The prince was acquitted, of course, as he was rich and a Bonaparte, because Noir was armed, and because the prince testified that Noir slapped him first.

Noir was buried in another cemetery, but was later (1891, following the fall of the Third Republic and the Franco-Prussian war) disinterred and reburied in Père-Lachaise, honored with yet another life-sized statue (the French like life-sized statues).  The sculpture, by Jules Dalou, depicts Noir as he fell, flat on his back, top hat next to his right hand.  (And no weapon of any kind visible.)

 

 

Now, for some reason, perhaps because the statue is SO lifelike, and Noir was said to be something of a roué, the urban legend arose that rubbing Noir's rather prominent (but discreetly covered) private parts would cause the infertile to become fecund.  In addition, placing a flower in the top hat and kissing his lips would add to the mojo.

Voila, Noir's endowment is burnished gold, just like Montaigne's foot.

Perhaps there is a real scientific study to be done someday by someone who has passed his or her finals at the Sorbonne.  Let them choose their local urban legend and have at it.  Falsehood, or real lie?

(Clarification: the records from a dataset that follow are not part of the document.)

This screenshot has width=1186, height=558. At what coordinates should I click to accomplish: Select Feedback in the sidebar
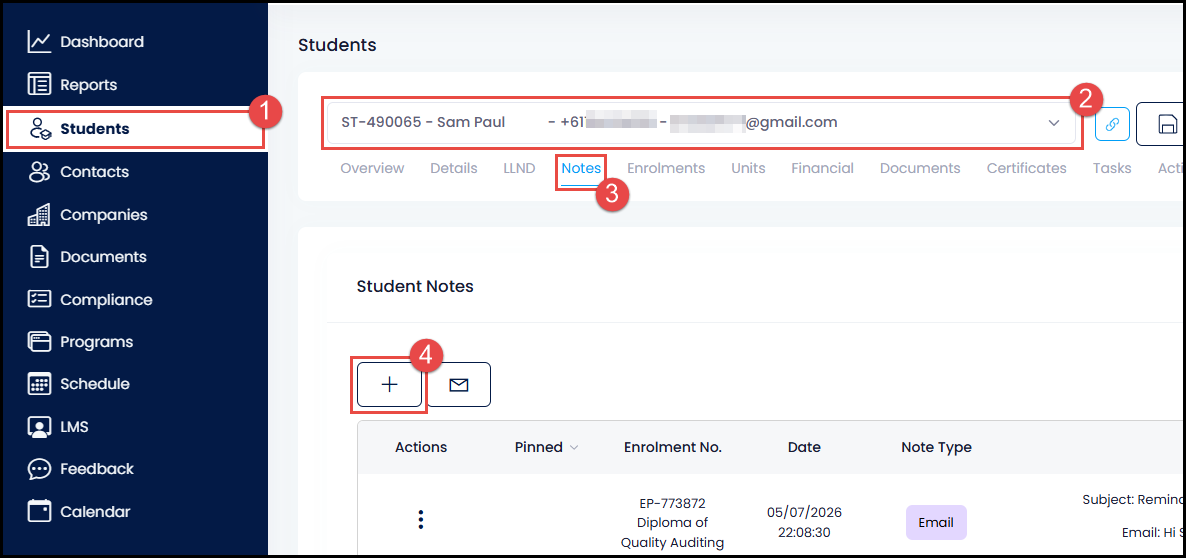coord(97,469)
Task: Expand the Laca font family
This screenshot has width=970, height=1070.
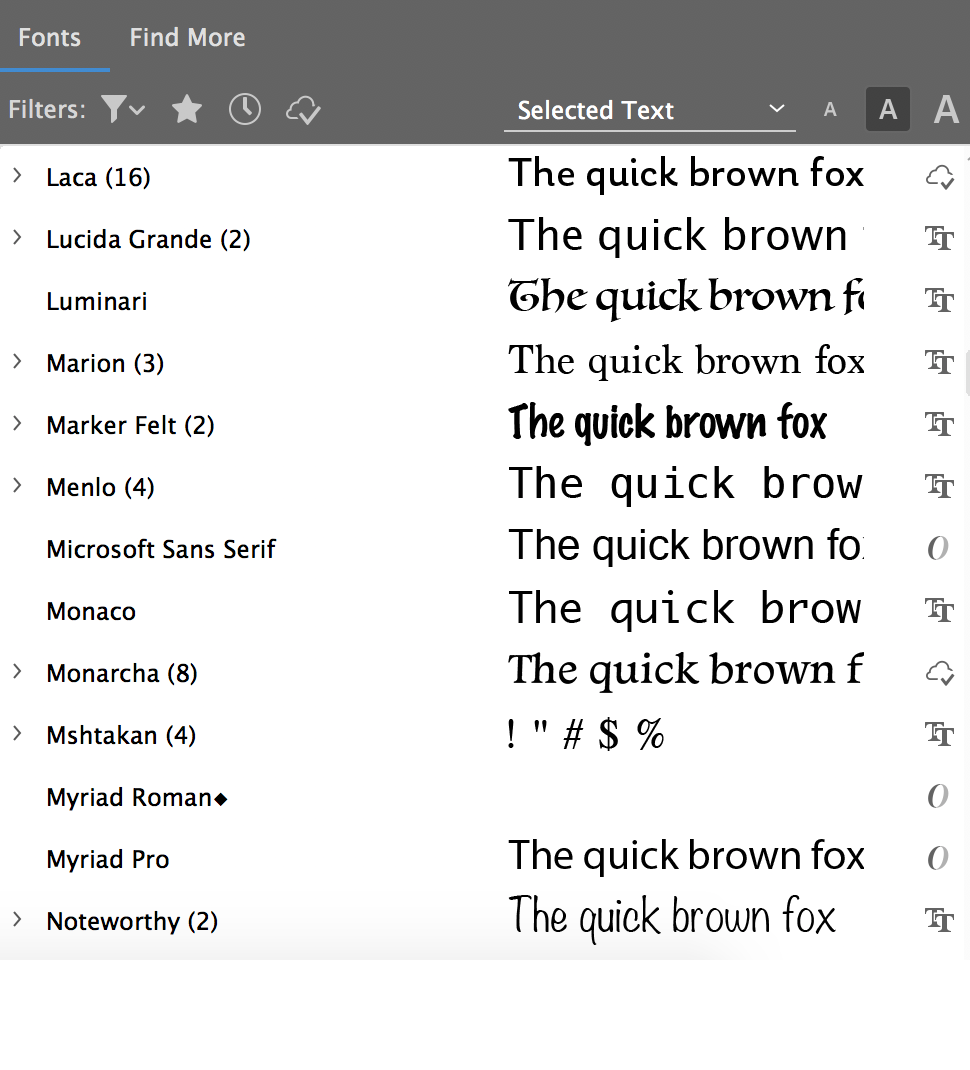Action: (x=15, y=176)
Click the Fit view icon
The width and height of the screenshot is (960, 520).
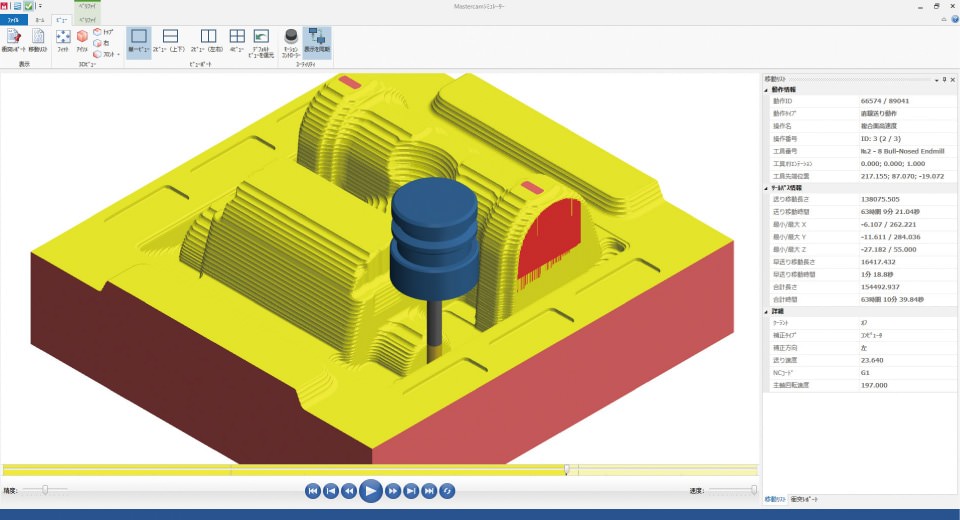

Whichever, the Noir-rubbing tradition, too, has crossed the Atlantic to New York.

There doesn't seem to be any reason for it, other than its size and prominence (his penis is about face-level on the average American), but the 12-foot-tall bronze Adam by the Colombian artist Fernando Botero in New York's Time Warner Center is also developing a distinct shade of Noir-gold, thanks to the rubs, pats, and who knows, maybe kisses, of New Yorkers and tourists alike.

Then there's Lincoln's Tomb in Springfield, Illinois, where people touch the tip of the bronze nose of the former president's likeness, also allegedly for luck.  But that's too long a walk from our apartment to investigate.